__Objetivo A__
No texto sobre inteligência artificial no sistema de justiça, a partir de que ano e com o desenvolvimento de qual projeto a discussão sobre inteligência artificial aplicada ao Direito vem ganhando espaço no Brasil?
__Objetivo B__
Dê prosseguimento ao texto sobre inteligência artificial no sistema de justiça a partir do ponto em que ele termina.

__Trecho do texto__

═══

Elas no Processo

A inteligência artificial em apoio ao sistema de justiça: Projeto Mandamus.

A inteligência artificial em apoio ao sistema de justiça: Projeto Mandamus.

18/2/2022

Desde 2018, com o desenvolvimento do Projeto Victor, a discussão sobre aplicação da inteligência artificial ao Direito vem ganhando espaço no cenário brasileiro. Argumentos contrários e favoráveis permeiam os debates de juristas que se debruçam em examinar as consequências da introdução de novas ferramentas no sistema de justiça brasileiro.

O processo jurisdicional passa a conter novos elementos que buscam otimizar o trabalho dos servidores diminuindo ou acabando com o tempo morto do processo, assim como agregando novas unidades de trabalho.

Nesse sentido, não é suficiente pensar o processo jurisdicional com a visão conservadora e privatista que sempre existiu. Ao lado da introdução de novas tecnologias, o processo e o judiciário ganharam outra roupagem com o CPC/15. Hoje, o ideal é que uma decisão proferida pelas altas Cortes brasileiras seja replicada pelos demais órgãos judiciais e administrativos, formando uma cadeia argumentativa convergente capaz de trazer mais isonomia e previsibilidade aos jurisdicionados. Essa cadeia argumentativa deve possuir um tempo razoável e, para tanto, o judiciário vem investindo em tecnologia para aperfeiçoar e apoiar a prestação da tutela jurisdicional. 

Ao lado dessa visão aberta é preciso incorporar, em seus conceitos, definições e natureza jurídica, elementos como vulnerabilidade digital, acesso às Cortes e atuação universalizável da decisão.

═══

__Dados fornecidos__
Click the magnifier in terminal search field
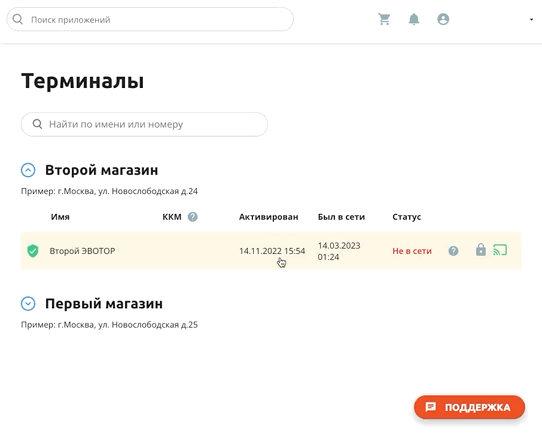Viewport: 542px width, 436px height. tap(37, 124)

═══

__Resposta A__
Desde 2018, com o desenvolvimento do Projeto Victor.

__Resposta B__
A inteligência artificial vem contribuindo muito para a aproximação da tecnologia ao Direito. E as mudanças são surpreendentes! O que dizer sobre a exponencial exposição que tem-se sobre informações (dados) que podem significar encaminhamentos estratégicos em atividades profissionais. Uma pesquisa em desenvolvimento, no MIT-CSAIL, mostra um inovador sistema de ativação de cores e atualização de imagens em superfícies de objetos pode revolucionar todo um sistema “estável” de designs de objetos de nosso dia-a-dia, com potencial para torná-los - assim como nossas telas de computador, smartphones - objetos fornecedores de informações permanentemente atualizáveis (como uma caneca de chá ou café), que pode apresentar em sua superfície nossa agenda de compromissos, notícias profissionais relevantes, processos de notificações ou redes profissionais/sociais. E o ChromoUpdate é apenas um exemplo do que indica que a era da inteligência artificial propõe em relação a novos paradigmas e desafios.

Este processo de ressignificação de estruturas tradicionais de recebimento de dados, associado à fluidez nos tempos atuais, apresenta novas demandas de velocidade. A construção, comunicação e ajuste da decisão ao tempo em determinada sociedade é um destes processos impactados e fator de profundo estresse e desafios. Neste contexto, há um papel muito interessante da tecnologia, no sentido de incrementar as capacidades humanas, ampliando sua percepção, atenção ao detalhamento, robustez, coerência, agilidade, entre outras.

A reflexão aqui exposta pretende apresentar alguns elementos para contribuir para este debate, pois a ideia de volatilidade, incerteza e especialmente insegurança e instabilidade estão na base das maiores preocupações sobre a inter-relação do Direito com a tecnologia. Por outro lado, a tecnologia também se perfila como instrumento de apoio, de racionalidade sistêmica e de estabilidade coerente.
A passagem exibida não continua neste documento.